START THE DATA

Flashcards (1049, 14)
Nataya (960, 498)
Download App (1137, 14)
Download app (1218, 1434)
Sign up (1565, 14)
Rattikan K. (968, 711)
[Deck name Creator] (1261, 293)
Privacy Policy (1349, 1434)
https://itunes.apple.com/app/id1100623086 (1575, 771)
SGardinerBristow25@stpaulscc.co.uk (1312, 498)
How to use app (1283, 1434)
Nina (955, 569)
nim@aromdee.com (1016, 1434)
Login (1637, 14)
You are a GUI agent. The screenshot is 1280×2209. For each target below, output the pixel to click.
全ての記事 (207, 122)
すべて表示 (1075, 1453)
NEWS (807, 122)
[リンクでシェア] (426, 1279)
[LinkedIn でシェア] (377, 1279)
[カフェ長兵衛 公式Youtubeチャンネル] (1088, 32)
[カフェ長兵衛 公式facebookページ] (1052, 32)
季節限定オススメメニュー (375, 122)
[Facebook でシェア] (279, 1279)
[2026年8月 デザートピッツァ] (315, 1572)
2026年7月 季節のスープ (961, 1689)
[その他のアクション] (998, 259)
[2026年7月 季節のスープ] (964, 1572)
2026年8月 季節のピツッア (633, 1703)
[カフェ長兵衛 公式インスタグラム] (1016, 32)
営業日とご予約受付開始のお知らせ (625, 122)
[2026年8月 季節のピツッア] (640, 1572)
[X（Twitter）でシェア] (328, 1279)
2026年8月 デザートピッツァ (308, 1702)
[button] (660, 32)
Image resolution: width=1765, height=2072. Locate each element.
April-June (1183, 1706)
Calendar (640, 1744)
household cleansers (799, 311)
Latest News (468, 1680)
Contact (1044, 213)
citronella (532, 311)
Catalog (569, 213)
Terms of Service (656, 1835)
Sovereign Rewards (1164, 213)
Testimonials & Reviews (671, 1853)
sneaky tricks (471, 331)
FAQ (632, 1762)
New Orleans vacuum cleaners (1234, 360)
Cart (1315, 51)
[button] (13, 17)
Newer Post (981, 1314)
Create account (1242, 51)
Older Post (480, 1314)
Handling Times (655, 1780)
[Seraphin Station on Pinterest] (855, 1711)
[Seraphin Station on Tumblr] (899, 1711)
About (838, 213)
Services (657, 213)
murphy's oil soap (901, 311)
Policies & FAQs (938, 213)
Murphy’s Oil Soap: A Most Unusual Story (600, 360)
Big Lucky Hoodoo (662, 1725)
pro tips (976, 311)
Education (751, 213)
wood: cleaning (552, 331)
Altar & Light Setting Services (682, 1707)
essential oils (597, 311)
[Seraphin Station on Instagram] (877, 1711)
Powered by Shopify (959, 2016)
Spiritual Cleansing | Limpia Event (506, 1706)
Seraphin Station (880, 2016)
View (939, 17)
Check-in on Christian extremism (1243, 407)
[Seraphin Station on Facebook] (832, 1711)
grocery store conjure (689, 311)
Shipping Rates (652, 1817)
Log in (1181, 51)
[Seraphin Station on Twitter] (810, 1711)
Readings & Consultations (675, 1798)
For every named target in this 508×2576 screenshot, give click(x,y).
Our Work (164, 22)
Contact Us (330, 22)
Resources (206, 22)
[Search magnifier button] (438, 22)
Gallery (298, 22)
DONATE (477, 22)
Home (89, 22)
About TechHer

END THE DATA

INSTRUCTIONS TO FOLLOW ▸ Give all the records above again, wording unchanged.

RESPONSE FOR THIS EXERCISE ▸
Flashcards (1049, 14)
Nataya (960, 498)
Download App (1137, 14)
Download app (1218, 1434)
Sign up (1565, 14)
Rattikan K. (968, 711)
[Deck name Creator] (1261, 293)
Privacy Policy (1349, 1434)
https://itunes.apple.com/app/id1100623086 (1575, 771)
SGardinerBristow25@stpaulscc.co.uk (1312, 498)
How to use app (1283, 1434)
Nina (955, 569)
nim@aromdee.com (1016, 1434)
Login (1637, 14)
You are a GUI agent. The screenshot is 1280×2209. For each target below, output the pixel to click.
全ての記事 (207, 122)
すべて表示 (1075, 1453)
NEWS (807, 122)
[リンクでシェア] (426, 1279)
[LinkedIn でシェア] (377, 1279)
[カフェ長兵衛 公式Youtubeチャンネル] (1088, 32)
[カフェ長兵衛 公式facebookページ] (1052, 32)
季節限定オススメメニュー (375, 122)
[Facebook でシェア] (279, 1279)
[2026年8月 デザートピッツァ] (315, 1572)
2026年7月 季節のスープ (961, 1689)
[その他のアクション] (998, 259)
[2026年7月 季節のスープ] (964, 1572)
2026年8月 季節のピツッア (633, 1703)
[カフェ長兵衛 公式インスタグラム] (1016, 32)
営業日とご予約受付開始のお知らせ (625, 122)
[2026年8月 季節のピツッア] (640, 1572)
[X（Twitter）でシェア] (328, 1279)
2026年8月 デザートピッツァ (308, 1702)
[button] (660, 32)
Image resolution: width=1765, height=2072. Locate each element.
April-June (1183, 1706)
Calendar (640, 1744)
household cleansers (799, 311)
Latest News (468, 1680)
Contact (1044, 213)
citronella (532, 311)
Catalog (569, 213)
Terms of Service (656, 1835)
Sovereign Rewards (1164, 213)
Testimonials & Reviews (671, 1853)
sneaky tricks (471, 331)
FAQ (632, 1762)
New Orleans vacuum cleaners (1234, 360)
Cart (1315, 51)
[button] (13, 17)
Newer Post (981, 1314)
Create account (1242, 51)
Older Post (480, 1314)
Handling Times (655, 1780)
[Seraphin Station on Pinterest] (855, 1711)
[Seraphin Station on Tumblr] (899, 1711)
About (838, 213)
Services (657, 213)
murphy's oil soap (901, 311)
Policies & FAQs (938, 213)
Murphy’s Oil Soap: A Most Unusual Story (600, 360)
Big Lucky Hoodoo (662, 1725)
pro tips (976, 311)
Education (751, 213)
wood: cleaning (552, 331)
Altar & Light Setting Services (682, 1707)
essential oils (597, 311)
[Seraphin Station on Instagram] (877, 1711)
Powered by Shopify (959, 2016)
Spiritual Cleansing | Limpia Event (506, 1706)
Seraphin Station (880, 2016)
View (939, 17)
Check-in on Christian extremism (1243, 407)
[Seraphin Station on Facebook] (832, 1711)
grocery store conjure (689, 311)
Shipping Rates (652, 1817)
Log in (1181, 51)
[Seraphin Station on Twitter] (810, 1711)
Readings & Consultations (675, 1798)
For every named target in this 508×2576 screenshot, give click(x,y).
Our Work (164, 22)
Contact Us (330, 22)
Resources (206, 22)
[Search magnifier button] (438, 22)
Gallery (298, 22)
DONATE (477, 22)
Home (89, 22)
About TechHer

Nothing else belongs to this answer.